▶ Task goal: Starting at the first line of the records below, reproduce every line up to and including the line with "You are a GUI", but leave out all pictures.

_____

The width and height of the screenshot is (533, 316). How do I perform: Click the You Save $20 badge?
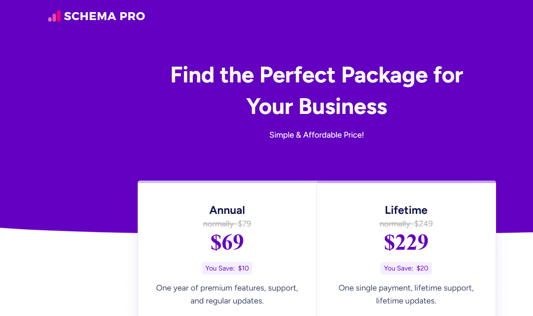coord(406,268)
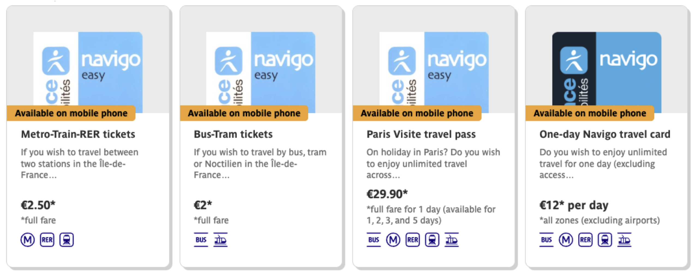Click Navigo Easy image on Paris Visite card
Image resolution: width=698 pixels, height=279 pixels.
[434, 68]
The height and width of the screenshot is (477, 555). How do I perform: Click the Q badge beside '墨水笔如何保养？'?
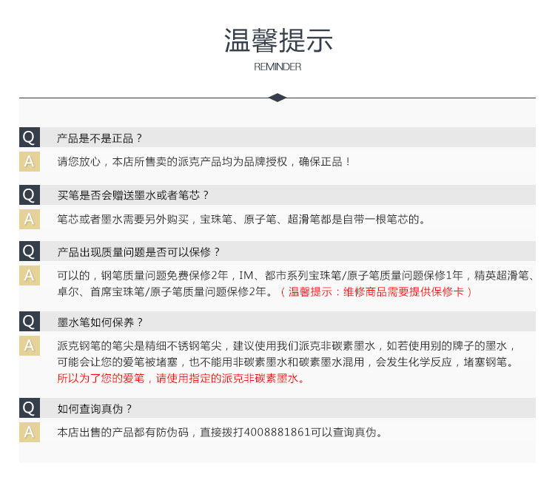(29, 322)
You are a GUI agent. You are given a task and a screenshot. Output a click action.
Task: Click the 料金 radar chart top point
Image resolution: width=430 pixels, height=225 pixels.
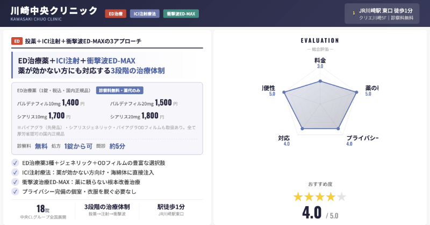(x=320, y=81)
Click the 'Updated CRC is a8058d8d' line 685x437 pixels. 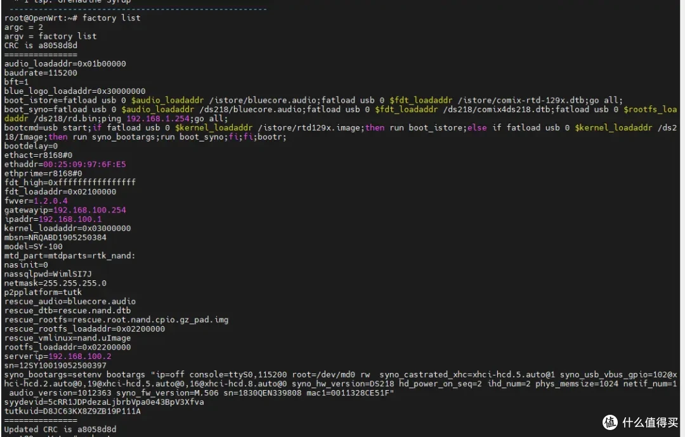coord(60,429)
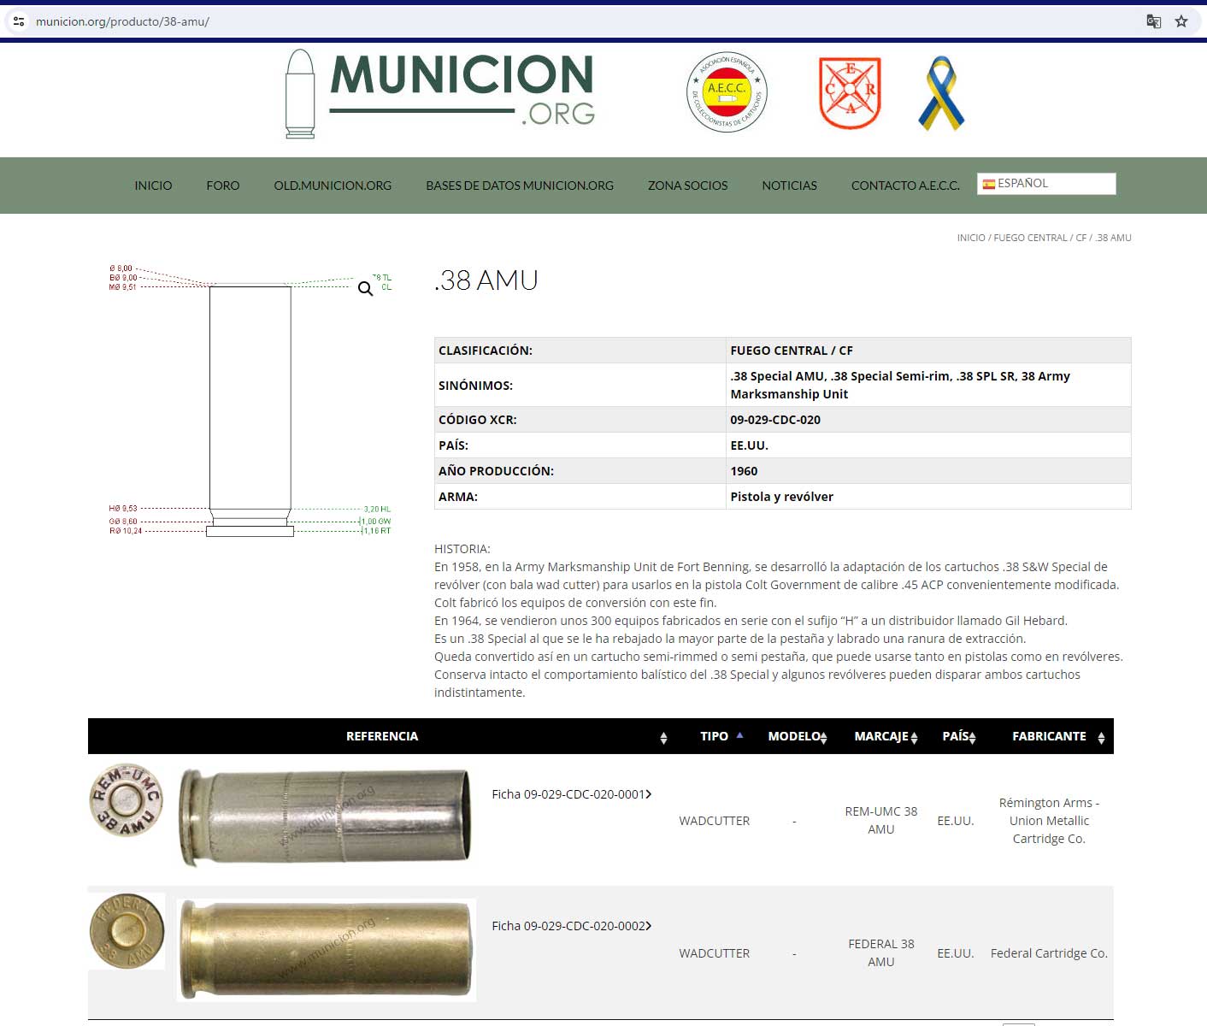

_____

▶ Answer to the problem:
The width and height of the screenshot is (533, 316). How do I perform: Click the You Save $20 badge?
coord(406,268)
Click Navigo Easy image on Paris Visite card
Image resolution: width=698 pixels, height=279 pixels.
[434, 68]
The height and width of the screenshot is (477, 555). How do I perform: Click the Q badge beside '墨水笔如何保养？'?
(29, 322)
You are a GUI agent. You are given a task and a screenshot. Output a click action.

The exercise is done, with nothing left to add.